There were “tons of hot spots” and flying coals “the size of dinner plates,” Beann said.
Beann’s Doberman, Oscar, “loved it. It was the greatest adventure of his life. He was like, ‘I was born for this’,” Beann said.
The first two thieves broke into a neighbor’s house and were spotted down in the wine cellar.
“They had black masks and looked like typical looters. We were all very surprised by it. But from their perspective it’s easy pickings,” Beann said.
Two of the neighbors had shovels and pretended to be police officers and chased them out.
More looters returned, in disguise, Beann said, pretending to be press or insurance adjusters.
Beann’s neighbor, the former firefighter, took to patrolling the neighborhood armed and in full combat gear. For a while Beann was armed as well.
“I didn’t sleep for three or four days. Every hour I would go all around the neighborhood with Oscar. He would growl at anybody. He would scare off all the young looters on mountain bikes and ATVs with backpacks.”
After three or four days the police came in and took over as a presence, but before that “It was like the Wild Wild West,” Beann said. “Like anything goes. We saw the best of humanity, but we also saw the worst.”
At one point, an officer stopped a young thief on a bicycle with a backpack full of cell phones.
Know thy neighbor
The Beanns and their neighbors were staked out for two straight weeks without leaving the area.
Laura was the only woman in the neighborhood group. She has a degree in community organizing and social work and started a text messaging thread that kept everyone connected.
Beann donated their picnic tables to serve as headquarters, someone else had food, and another had a generator.

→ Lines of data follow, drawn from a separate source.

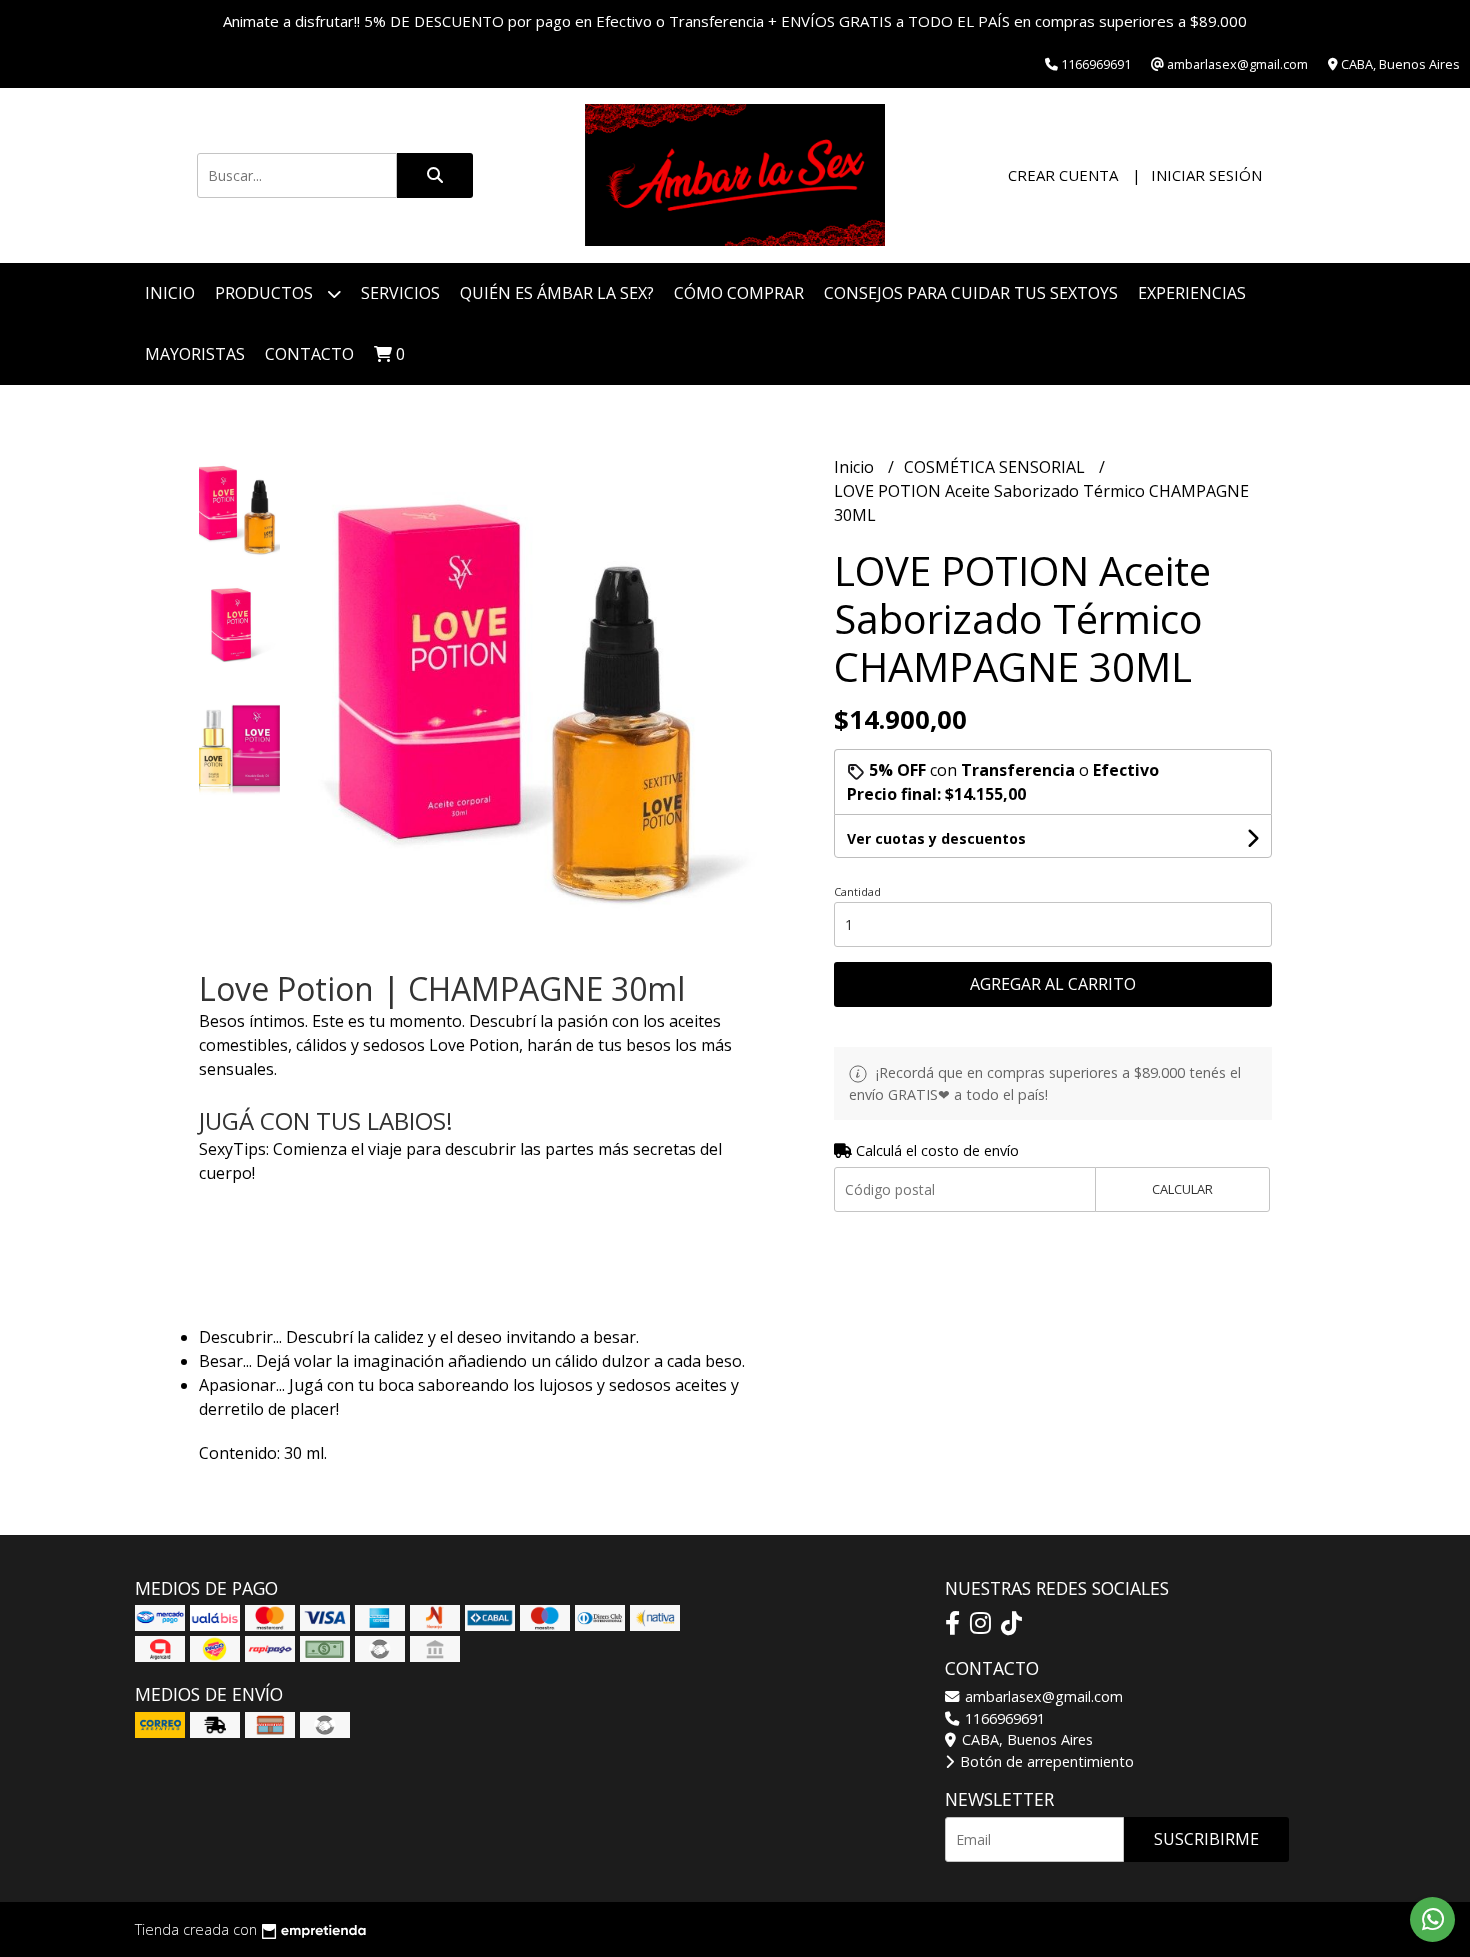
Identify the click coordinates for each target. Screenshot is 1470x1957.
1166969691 (1003, 1718)
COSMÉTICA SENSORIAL (996, 467)
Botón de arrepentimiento (1045, 1761)
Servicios (400, 293)
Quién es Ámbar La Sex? (557, 293)
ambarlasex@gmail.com (1042, 1696)
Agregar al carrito (1053, 984)
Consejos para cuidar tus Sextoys (971, 293)
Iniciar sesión (1206, 175)
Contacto (309, 354)
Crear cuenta (1063, 175)
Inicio (170, 293)
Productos (266, 293)
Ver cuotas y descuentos (936, 838)
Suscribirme (1206, 1839)
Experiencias (1192, 293)
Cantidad (857, 891)
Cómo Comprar (739, 293)
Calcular (1182, 1189)
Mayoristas (195, 354)
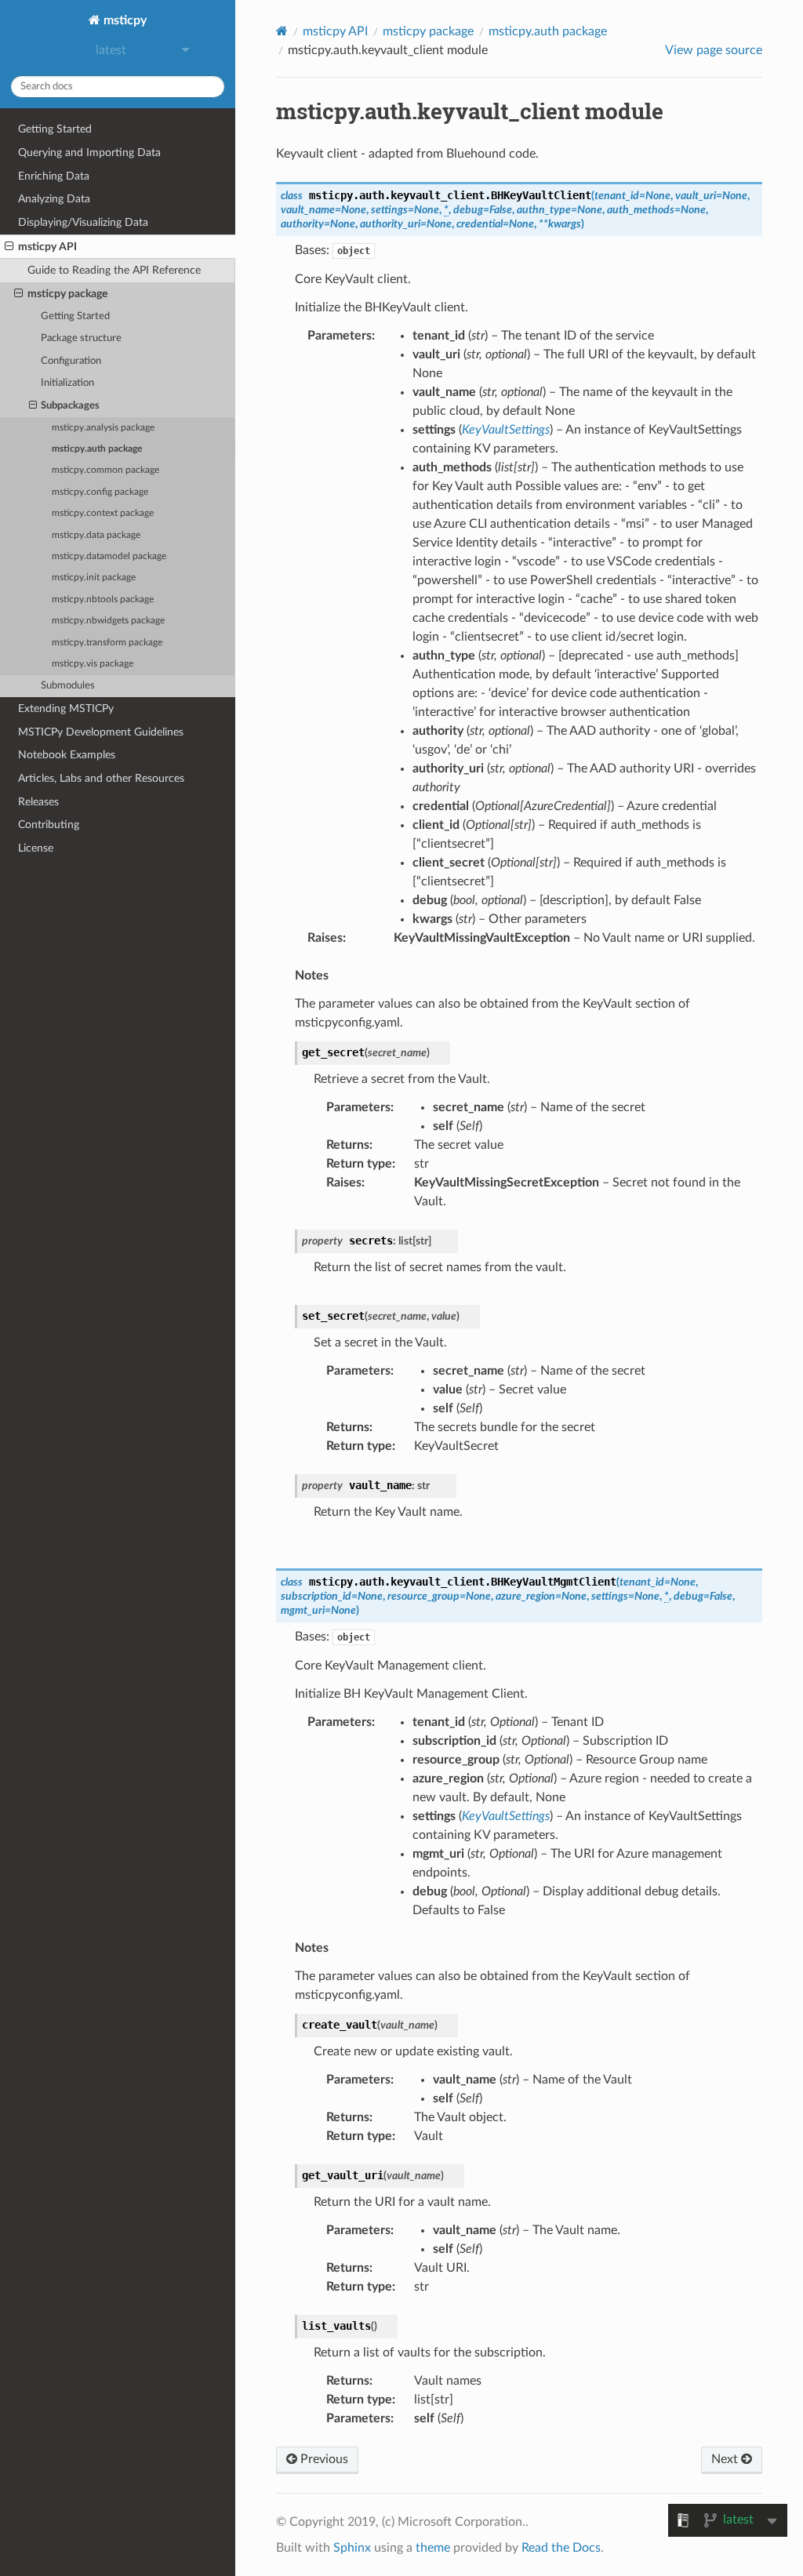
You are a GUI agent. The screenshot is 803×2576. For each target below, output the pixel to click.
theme (433, 2547)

“With combined forces you can sort of survive. Left to our own devices, any one of us would have been missing some critical element which would have made us have to leave,” Beann said.
Before the fires Beann said they knew their neighbors “sort of well” from attending monthly potlucks. “Now we’re all family. The neighborhood really bonded during this whole thing. You think, ‘what’s the most important thing to put in your emergency kit?’ It’s actually your neighbors.”